TASK INSTRUCTIONS |
Everything in the records below goes into the copy exactly, except the pictures.

• • • • •

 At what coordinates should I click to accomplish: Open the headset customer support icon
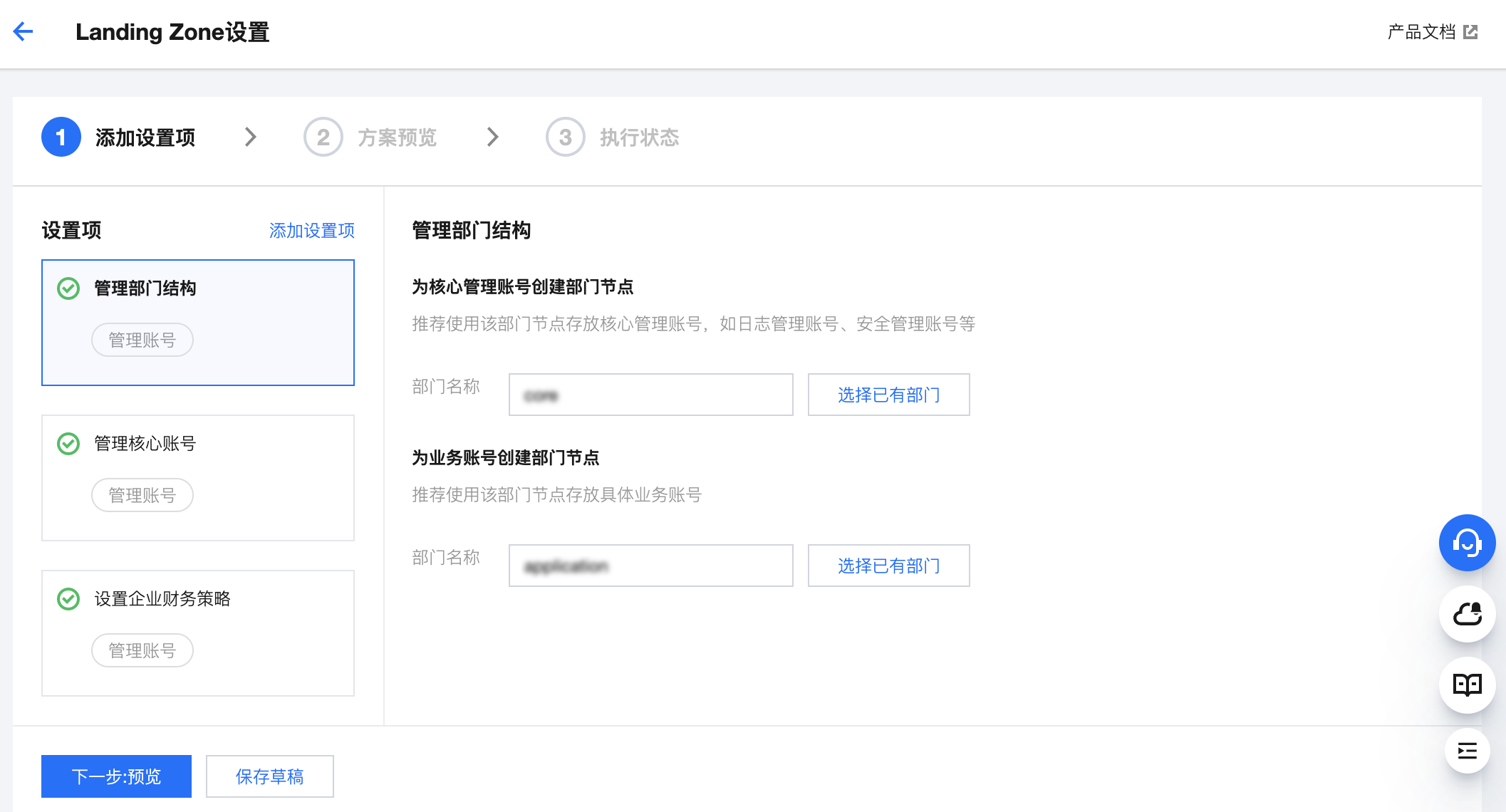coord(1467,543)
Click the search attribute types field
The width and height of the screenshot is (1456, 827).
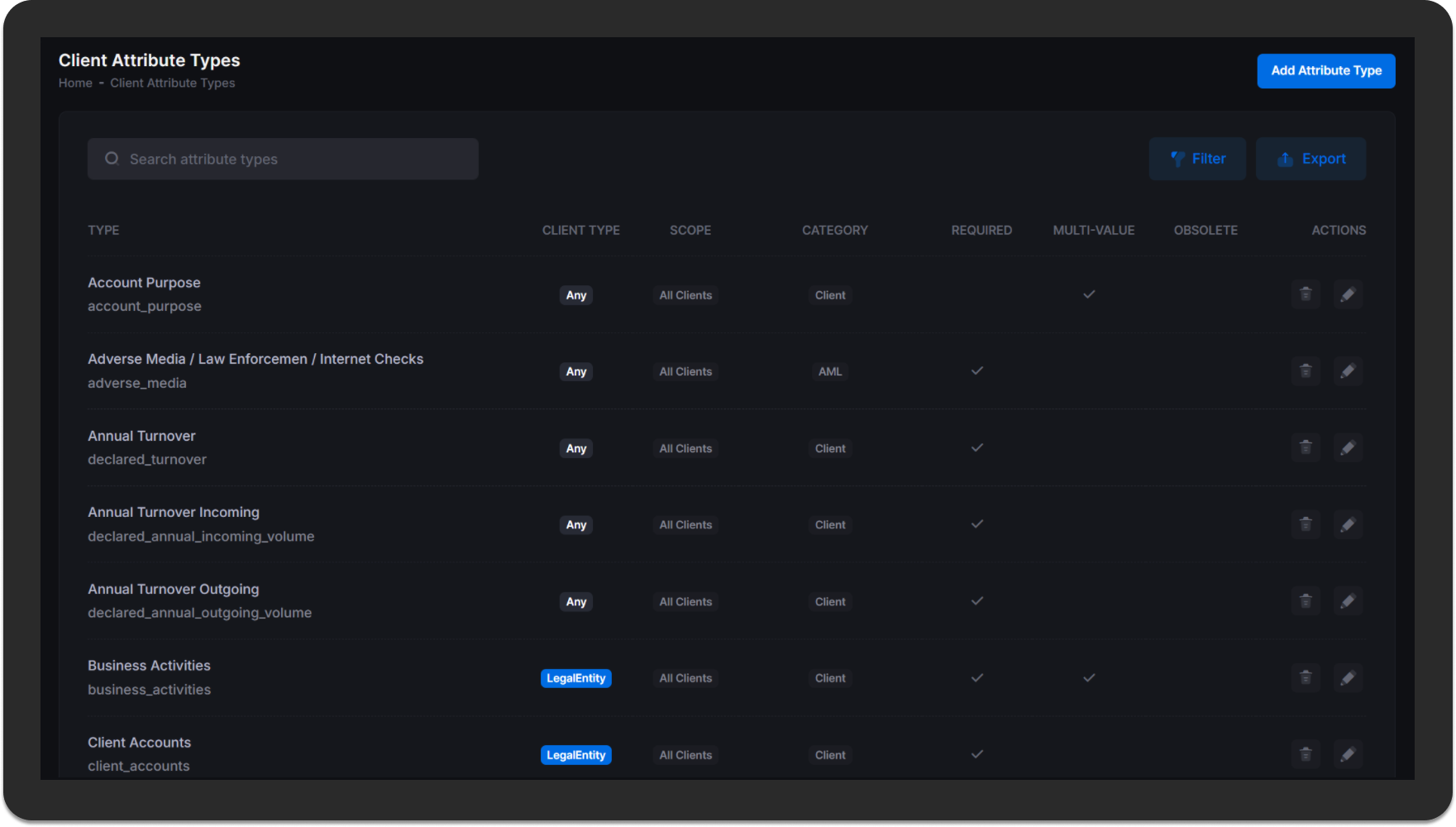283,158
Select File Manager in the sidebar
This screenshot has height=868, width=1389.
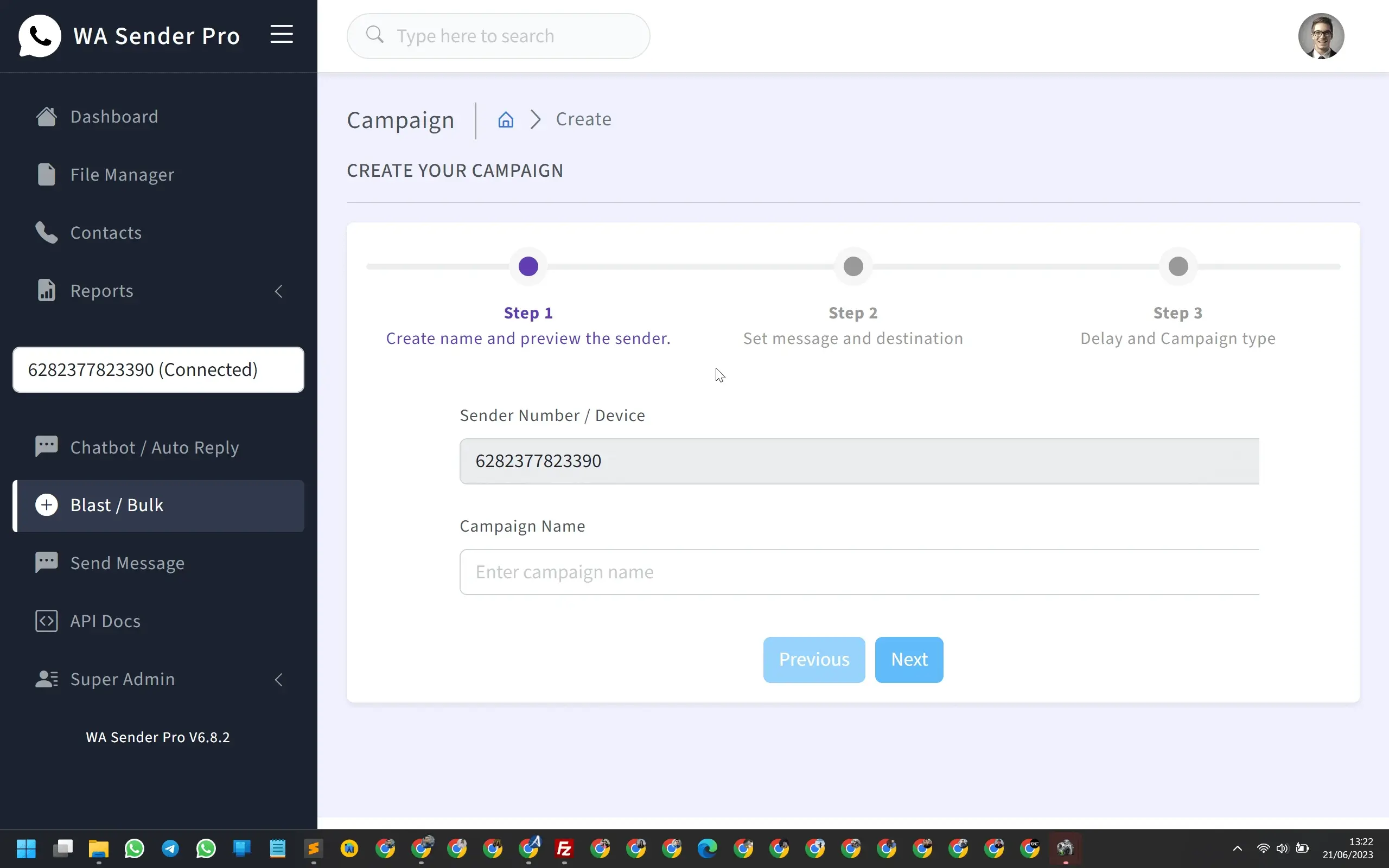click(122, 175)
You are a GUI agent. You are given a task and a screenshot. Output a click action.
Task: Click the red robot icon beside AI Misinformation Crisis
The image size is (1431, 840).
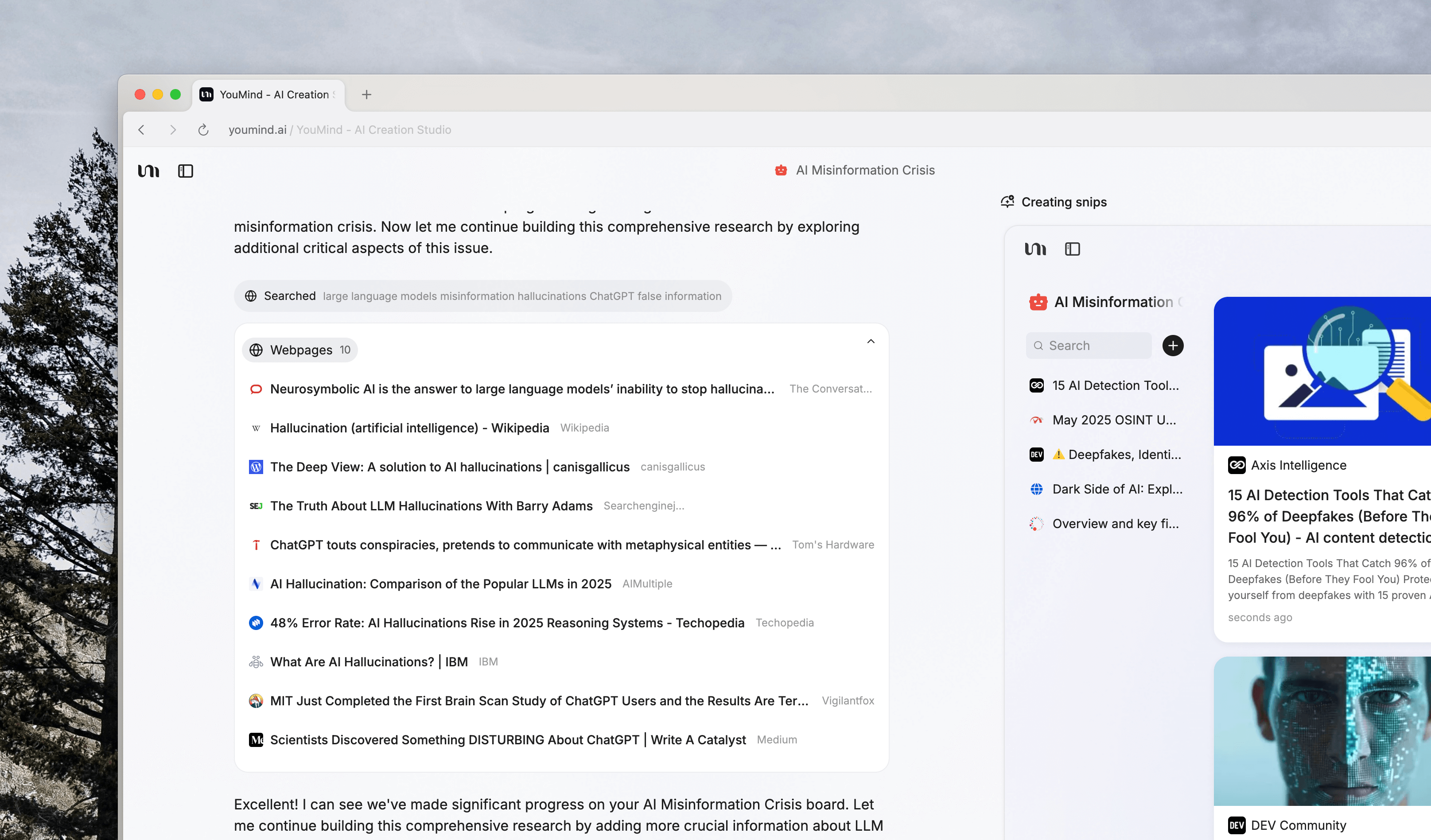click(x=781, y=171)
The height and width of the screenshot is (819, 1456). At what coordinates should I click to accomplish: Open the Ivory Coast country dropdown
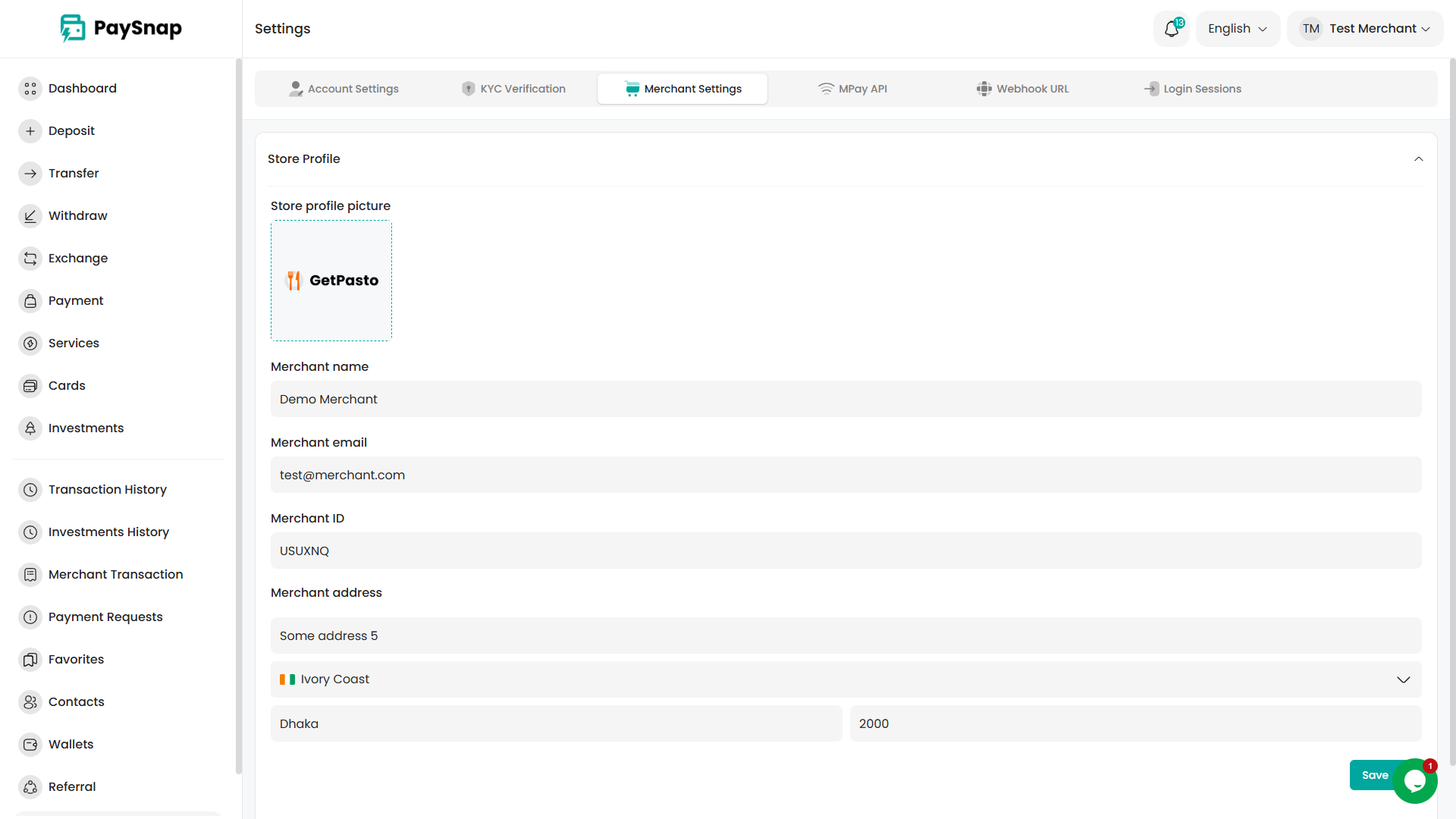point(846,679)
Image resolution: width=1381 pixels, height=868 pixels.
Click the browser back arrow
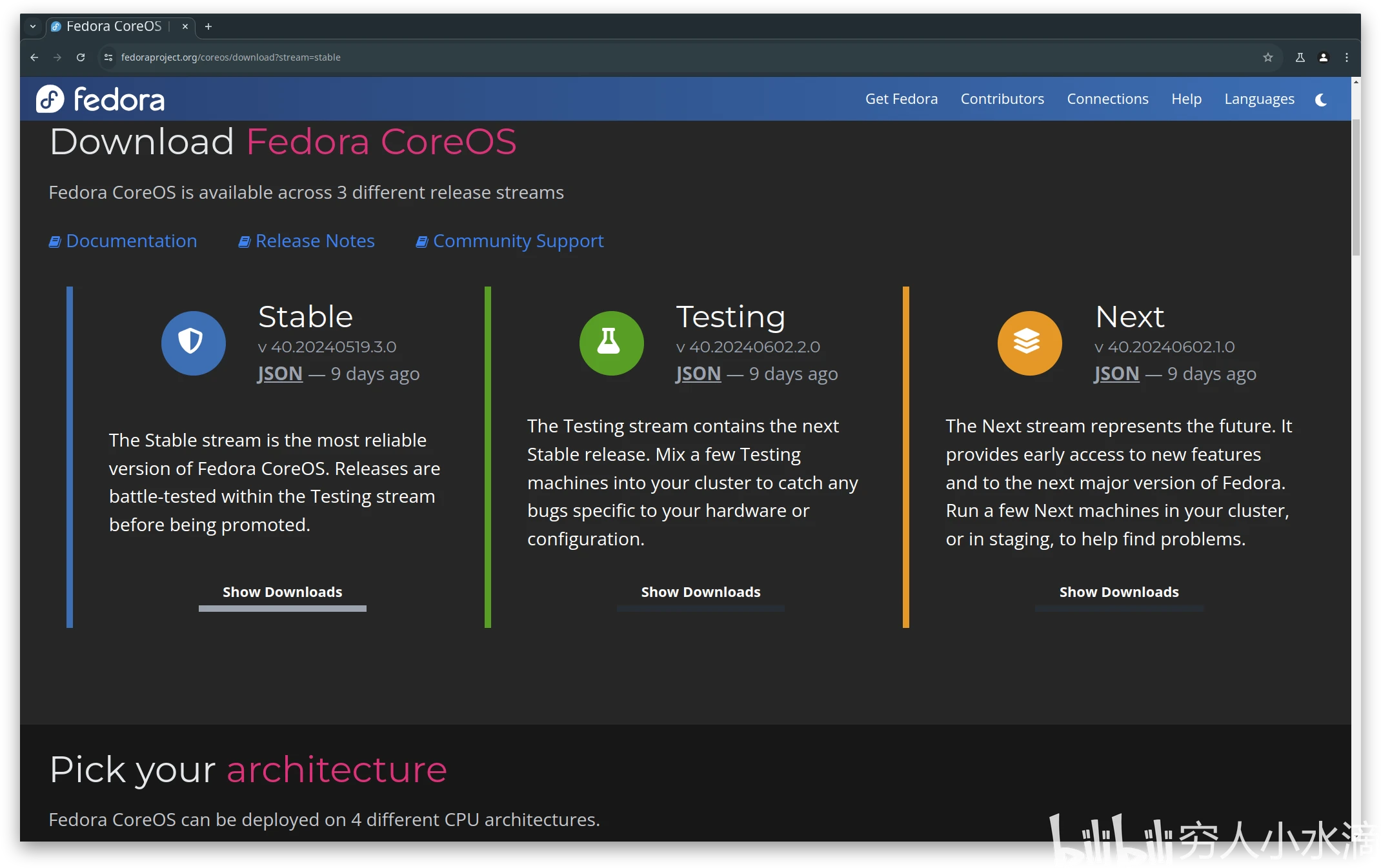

• • • • •

ANSWER SPACE |
 At what coordinates should I click to accomplish: Open the headset customer support icon
coord(1467,543)
Click the search attribute types field
The width and height of the screenshot is (1456, 827).
283,158
Select File Manager in the sidebar
This screenshot has height=868, width=1389.
click(122, 175)
You are a GUI agent. You are given a task and a screenshot. Output a click action.
Task: Click the red robot icon beside AI Misinformation Crisis
The image size is (1431, 840).
click(x=781, y=171)
The height and width of the screenshot is (819, 1456). At what coordinates should I click to accomplish: Open the Ivory Coast country dropdown
point(846,679)
Image resolution: width=1381 pixels, height=868 pixels.
Click the browser back arrow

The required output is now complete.